Las similitudes entre las conductas humanas y las animales -mediante la imitación del comportamiento de una especie de cangrejo- son exploradas en la película de la artista brasileña Brígida Baltar
Maria Farinha (
Cangrejo fantasma), 2004, que presenta el Museo Tamayo Arte Contemporáneo, a través de
Panorámica del 24 de octubre de 2006 al 28 de enero de 2007.
Tras haber presentado los videos de T.J. Wilcox y la película de Jonas Mekas, Panorámica cierra 2006 con una obra de Baltar, en cual la figura femenina resalta y a la vez se mimetiza con el paisaje de una playa de Brasil.
La proyección de esta película de 16 mm transferida a DVD es continua (loop), de martes a domingo de 10:00 a 18:00 horas, en el área conocida como Muro, en el edificio del Museo Tamayo, que este año conmemora su 25 aniversario.
Paola Santoscoy, curadora del proyecto, explica que el video constituye una de las partes fundamentales en el universo artístico de Brígida Baltar, quien además dibuja y toma fotografías. En su obra, la imagen en movimiento tiene un papel central como herramienta de registro y le da una dimensión estética a los actos performáticos que realiza.

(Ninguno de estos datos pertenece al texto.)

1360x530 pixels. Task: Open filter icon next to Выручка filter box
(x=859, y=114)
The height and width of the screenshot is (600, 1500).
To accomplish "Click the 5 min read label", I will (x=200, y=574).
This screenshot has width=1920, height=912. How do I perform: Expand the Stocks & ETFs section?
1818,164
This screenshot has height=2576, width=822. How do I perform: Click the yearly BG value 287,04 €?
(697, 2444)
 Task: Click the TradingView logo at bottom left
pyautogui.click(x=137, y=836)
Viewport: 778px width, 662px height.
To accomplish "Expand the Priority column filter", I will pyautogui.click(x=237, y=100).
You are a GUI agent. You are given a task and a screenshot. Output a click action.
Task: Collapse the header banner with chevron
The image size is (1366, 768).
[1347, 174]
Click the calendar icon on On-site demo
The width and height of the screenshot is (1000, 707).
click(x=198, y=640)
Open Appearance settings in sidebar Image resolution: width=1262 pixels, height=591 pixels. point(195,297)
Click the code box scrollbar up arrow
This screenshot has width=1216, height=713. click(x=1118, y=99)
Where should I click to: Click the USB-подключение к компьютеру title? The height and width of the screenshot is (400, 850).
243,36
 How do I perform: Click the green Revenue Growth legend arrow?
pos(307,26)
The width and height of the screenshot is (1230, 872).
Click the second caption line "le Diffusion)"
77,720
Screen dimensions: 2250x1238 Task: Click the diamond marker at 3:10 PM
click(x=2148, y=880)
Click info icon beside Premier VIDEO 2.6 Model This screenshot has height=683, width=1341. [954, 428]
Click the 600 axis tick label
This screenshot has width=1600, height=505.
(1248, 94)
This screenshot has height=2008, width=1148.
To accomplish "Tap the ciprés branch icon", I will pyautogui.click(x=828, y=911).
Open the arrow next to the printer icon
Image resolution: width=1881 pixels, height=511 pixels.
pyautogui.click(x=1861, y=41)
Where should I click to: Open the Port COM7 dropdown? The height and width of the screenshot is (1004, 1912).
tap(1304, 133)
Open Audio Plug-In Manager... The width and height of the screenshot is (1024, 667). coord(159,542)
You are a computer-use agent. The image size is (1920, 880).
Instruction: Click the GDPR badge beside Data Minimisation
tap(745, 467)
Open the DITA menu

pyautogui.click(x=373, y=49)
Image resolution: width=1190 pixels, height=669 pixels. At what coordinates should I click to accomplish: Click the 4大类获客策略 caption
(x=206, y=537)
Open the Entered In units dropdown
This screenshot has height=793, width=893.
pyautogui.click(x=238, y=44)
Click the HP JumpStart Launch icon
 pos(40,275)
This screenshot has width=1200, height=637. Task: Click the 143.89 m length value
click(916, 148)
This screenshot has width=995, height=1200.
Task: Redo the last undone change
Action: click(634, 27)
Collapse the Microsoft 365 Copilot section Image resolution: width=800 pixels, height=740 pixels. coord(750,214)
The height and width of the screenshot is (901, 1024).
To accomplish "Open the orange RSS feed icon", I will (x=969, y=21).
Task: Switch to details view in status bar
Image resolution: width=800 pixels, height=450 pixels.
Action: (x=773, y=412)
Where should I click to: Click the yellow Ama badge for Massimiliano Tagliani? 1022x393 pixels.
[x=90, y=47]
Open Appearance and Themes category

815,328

Entre sus trabajos se encuentra la documentación de acciones conscientemente construidas para la cámara. Este es el caso de Maria Farinha, una obra para la cual Baltar invitó a la actriz Lorena da Silva a colaborar con ella, situación distintiva pues por lo general es ella quien funge como personaje principal.
Esta película explora las semejanzas entre las conductas humanas y las animales a través de la imitación del comportamiento de un cangrejo conocido como cangrejo fantasma. Entre las características que definen a este crustáceo, se encuentra su capacidad para imitar el color de la arena con el fin de esconderse de sus depredadores. Además, el cangrejo fantasma es capaz de hibernar durante seis semanas al año reteniendo la respiración. Este animal habita las costas de Brasil, sobre todo en las playas de Maria Farinha, razón por la cual se le conoce bajo ese nombre en la localidad.
Santoscoy cuenta que la película se desarrolla en la playa brasileña donde la cámara de Baltar literalmente persigue a la “mujer-cangrejo” al tiempo que ésta va desesperadamente cavando agujeros con las manos, mirando a su alrededor con gesto paranoico y corriendo. En un momento determinado cava un hoyo de gran profundidad e introduce la cabeza en él, como escondiéndose de algo. En ese instante se ve, a través de un marco circular, a la “mujer-cangrejo” sentada en el borde de una pequeña embarcación contemplando el horizonte.
La música que acompaña los movimientos del personaje se vuelve apacible, lo que lleva al espectador a pensar en una especie de visión, en una situación que puede relacionarse con el sueño y la vigilia. De acuerdo con la curadora, este punto es crucial, pues la artista cuestiona al personaje y su psique.
Las preguntas que surgen son: ¿se trata de una situación imaginaria?, ¿la imagen del bote se refiere a la vigilia y todo lo demás a un sueño o una memoria? O bien, ¿la imagen del bote es el sueño? En el instante en que la “mujer-cangrejo” sumerge la cabeza en la arena y se visualiza sosegadamente conecta de lleno con una actitud absolutamente humana: la imaginación. Ante los ojos del espectador, los movimientos del cangrejo resultan erráticos, frenéticos, desesperados: todas estas son asociaciones relacionadas con la psicología.
La obra no está estructurada a partir de una narración, sino en una sucesión de momentos donde se repite la misma acción, provocando un sentimiento de búsqueda continua. A diferencia de trabajos realizados por otros artistas en 16 mm -en que la calidad de la imagen del formato funciona para establecer asociaciones relacionadas con la memoria- la obra de Baltar muestra una preocupación más cercana a la composición de la imagen que a la nostalgia del pasado.
Su formación como artista y el uso de otros medios como el dibujo y la fotografía, indica Santoscoy, probablemente la conducen a buscar un balance de color en los encuadres por encima de un discurso narrativo. En esta obra -como en otras anteriores en las que registra la imposibilidad de recolectar sustancias atmosféricas como la espuma de mar o la brisa (Coletas, 1996-2006)- la figura femenina es la que resalta y a la vez se mimetiza con el paisaje.